The basic idea of any diet is to eat food that contains fewer calories than your body needs to maintain its current weight. This way, the body is forced to use the accumulated fat in order to make up for the energy it doesn't get from food. But a diet also has to be tasty and nutritionally sound. Simply banning certain types of foods and ingredients is not a solution because anybody following such a diet will have to acknowledge sooner or later that he or she wants those foods and ingredients badly and a relapse into the old eating habits becomes inevitable.
People should also learn not to put their faith into meal replacements, such as Mypoplex, Slimfast or Eat-Smart.
These combinations of low-fat and high-protein substances cannot substitute a proper diet.
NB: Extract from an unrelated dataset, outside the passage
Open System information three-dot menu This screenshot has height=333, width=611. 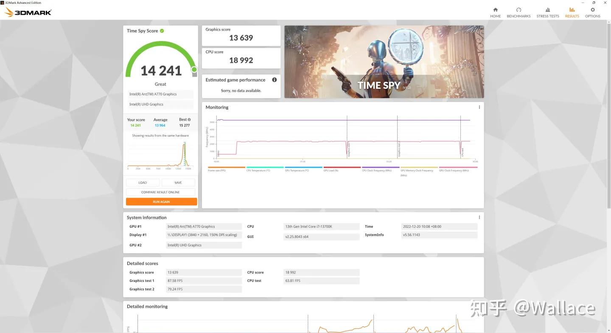coord(479,217)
They should never be used for more than 4 four weeks in a row. Calories are important to the body and nobody can go on for long without them. Cutting calories out of the long-term nutrition is a huge mistake because the internal organs and muscles need them to function. Using meal replacements for a week or two, as a shock treatment, is fine. Relying on them for two months is asking for trouble. And the same goes for single-food diets, such as the cabbage soup diet, because they are based on the same idea.
Another widespread myth is the idea that the best approach to weight loss is a low-carb, high-protein diet.
This is one of the myths that emerged from the Hollywood slimming industry. Nearly all movie stars and singers are on some such diet. However, this approach is not exactly good for you because a diet low in carbohydrates and calories forces the body to use existing carbs located in the liver and the muscles. In time, this diet leads to weight loss mainly from water stored in the body, instead of fat, and also strains the internal organs.
People should not be so afraid of potatoes, bread and pasta, the leading sources of carbohydrates. Carbs are actually good for you because they quell the feeling of hunger without bringing in too many calories. So you can safely eat moderate amounts of potatoes and bread as long as you don't use butter or sauces, which are laden with fat. Naturally, you also have to pay attention to how these foods are prepared. French fries are not a low-fat food. Still, a high-carb, low-fat diet is far better than banning potatoes and bread from your daily meals and it's also easier to stick to.
Drinking a certain quantity of water every day is a good idea because it keeps the body hydrated and fills the stomach.
Water also keeps the intestines healthy by facilitating the movements of undigested food to the exit point. However, simply drinking water does not trigger weight loss. There is only one way to lose weight and that is to burn up the existing fat and water cannot do that. Nor should a diet be judged solely by how much weight is lost per week. Some people claim that a diet can be considered effective if the weekly loss of weight is above two pounds. Frankly, two pounds per week is a lot of weight to lose and you can be sure that not all of it is fat, but also the lean tissue that makes up the muscles.
Another myth claims that fat is absolutely bad for you. It's not.
Quite on the contrary, the body needs some fat in order to get the important fat-soluble vitamins A, D, E and K circulating through the cardiovascular system. Moreover, fat also brings into the body the essential fatty acids omega-3 and omega-6 that cannot be synthesized in the body. The word "essential" means that these fatty acids simply have to be present in your daily food since they play an important role in your health. The recommended dose of fat is 35 percent of your daily calories.
And last of all comes the idea that a diet or eating plan is enough in itself and does not have to be coupled with exercising. But exercising is the most effective way of burning up the extra calories stored as fat. Simply sitting at your desk all day long is not going to do the trick, regardless of what diet you're on. Remember that a diet that has plenty of food (the right kind of food) and plenty of exercise is far better than sitting on the sofa and drinking cabbage soup every six hours. It works faster and is less stressful to your body.